Antika pek çok deyimimizde yer alan bir sözcük; Örneğin; “Antika gibi adam”. “Antika salon”.”Antika koleksiyonu”, “Bir şeyin antikasını bilmek” gibi…
Latincede eski veya eskiden kalma anlamında “Antiquus” dan gelen bir sözcük. İlk defa XIV. Yüzyılda Fransız diline yerleşmiş ve sonra da diğer dillerde kullanılmaya başlamış, Türkçemize de girmiş. Eski yıllardan arta kalan, ender bulunan, tarihi değeri olan nesnelerin tümü bu sözcükle tanımlanmıştır. Geçmiş yüzyıllarda bazıları eskiden kalma çeşitli eserleri toplamaktan hoşlanmışlardır. Böyle olunca da onlara bu eşyaları satanlarda antikacı mesleğini oluşturmuştur.
Antikanın kapsamı oldukça geniştir. Eskiden kalma mobilyalar, takılar, porselenler, vazolar, altın-gümüş-bakır eserler, heykeller, resimler, çeşitli camlar, halılar, kilimler, mücevherler, sikkeler, çeşitli silahlar, avizeler-lambalar, saatler, madalyalar, yazma veya basma eserler, pullar başta olmak üzere pek çok eşyaya antika denilmiştir. Bu konuda meraklılara aydınlatıcı bilgiler veren Yılmaz Uyar’ın yayınladığı üç ciltlik Antika Dergisi başta olmak üzere Art Decor, Antik Dekor gibi dergilerde yayınlanmıştı.

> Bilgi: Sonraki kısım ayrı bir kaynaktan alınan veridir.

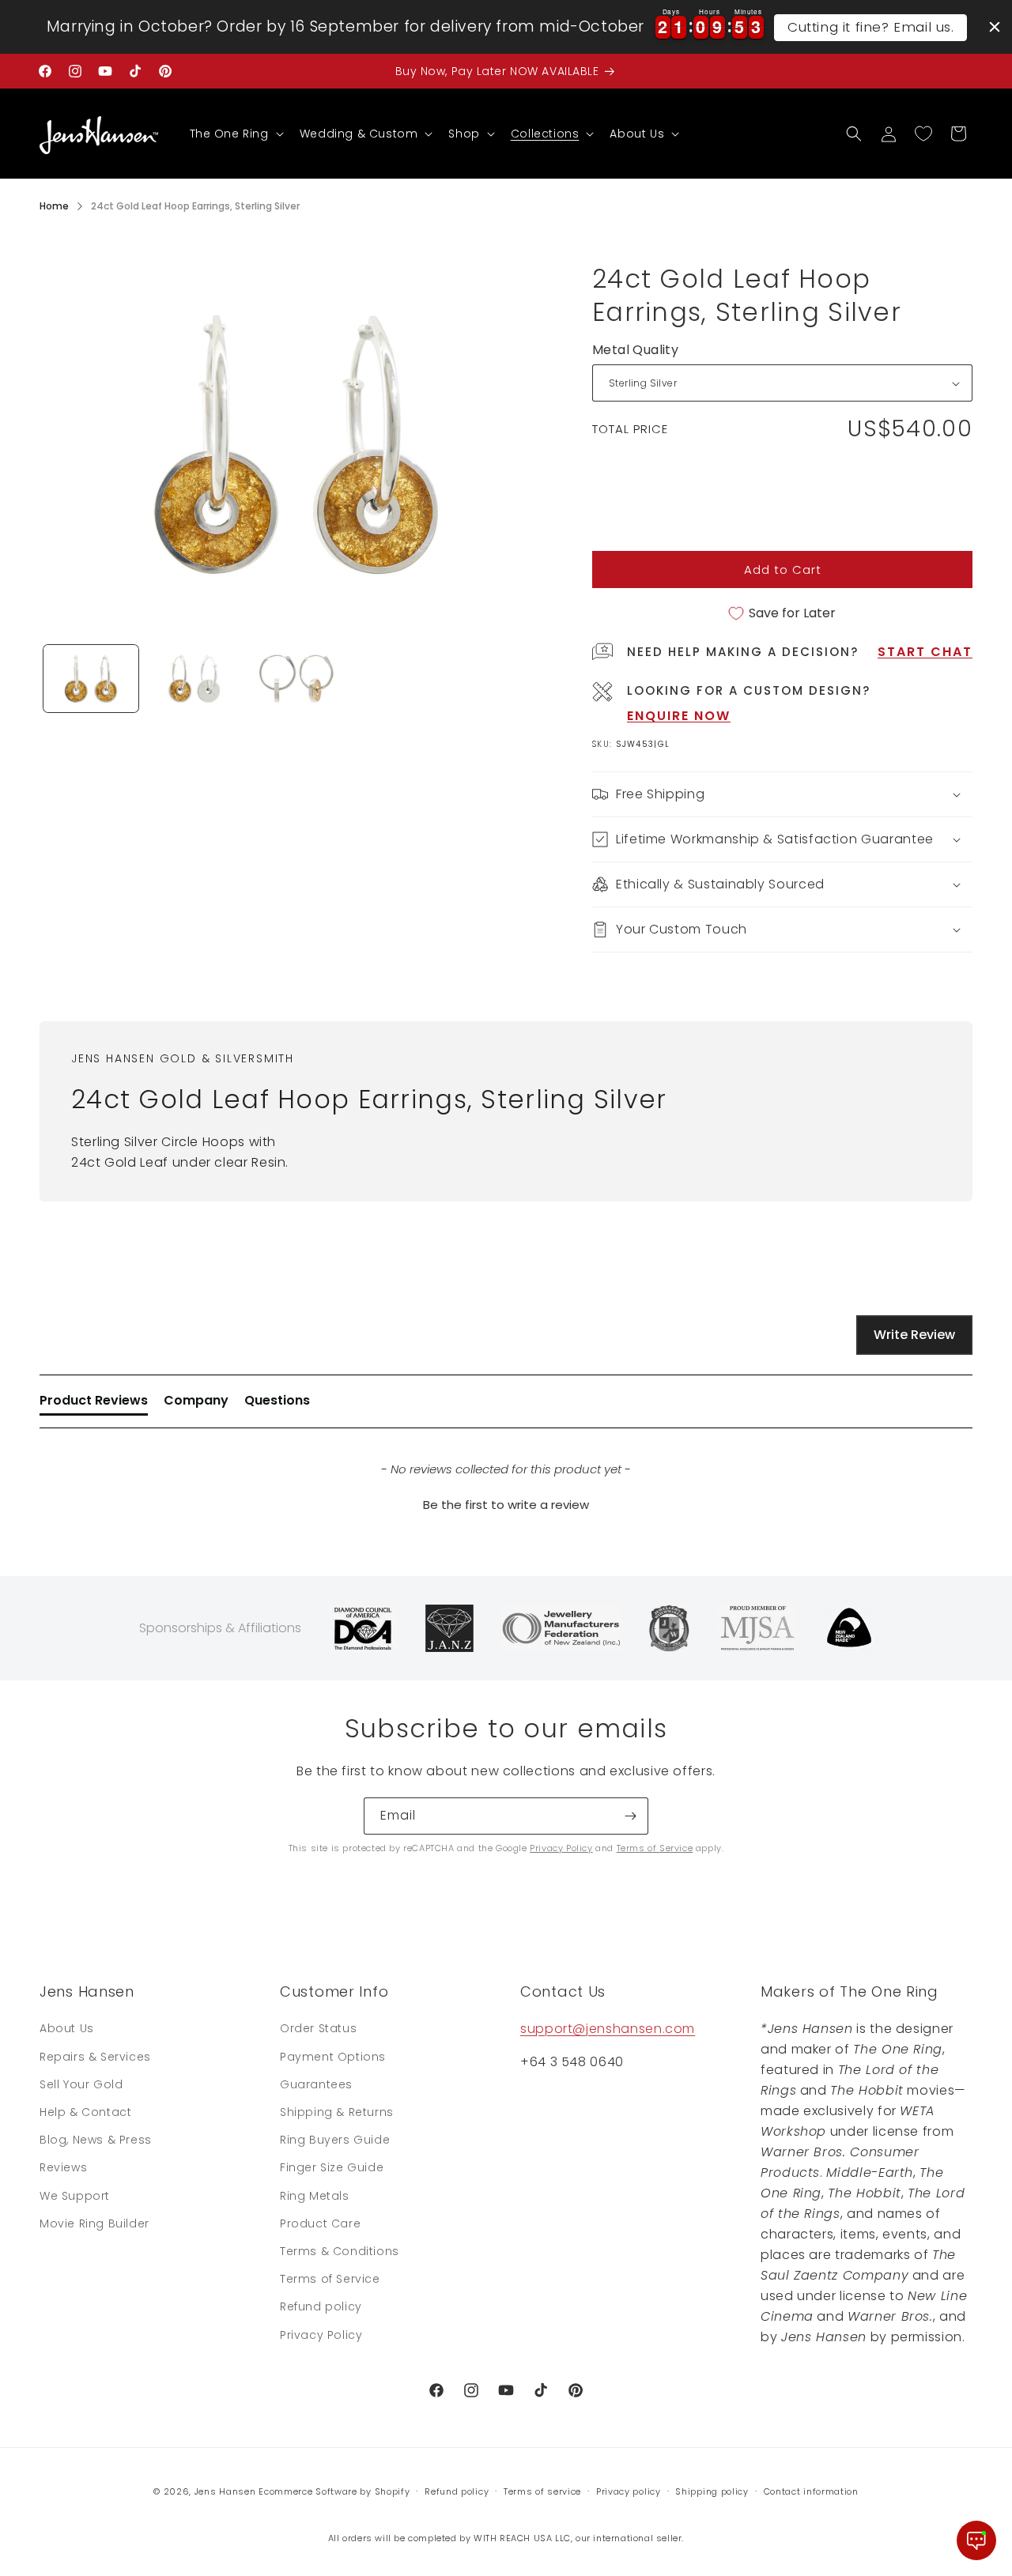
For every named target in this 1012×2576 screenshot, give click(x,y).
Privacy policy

Üniversitelerimizde antika kapsamına giren eserler konusunda tam bir bilgi verildiğini söyleyebilmek oldukça zordur. Bu konuda en iyi bilgi Kapalıçarşı’da, özellikle İç Bedestende veya büyük şehirlerimizdeki antikacı dükkânlarındaki çekirdekten yetişmiş kişilerden öğrenilmelidir.
Bu konudaki bilgi noksanlığını bende yaşamıştım. İstanbul Üniversitesinde arkeolojinin yanı sıra sanat tarihi eğitimi aldıktan sonra müzelerde göreve başladığımda antikalar üzerinde yeterli bilgimin olmadığımı görmüştüm. Müzeciler rutin görevlerinin yanı sıra defineciler, müzeye eser getirenler ve denetlediği koleksiyonerlerle sürekli ilişki içerisinde olmak zorundadır. Müzeye antika bir eseri getirene her yönüyle doğru yönden bilgi vermek zorundasınız veya o eser hakkında fiyat takdiri yapmanız gerekir. Siz o eseri bilmiyorsanız; nasıl sağlıklı bir işlem yapacaksınız?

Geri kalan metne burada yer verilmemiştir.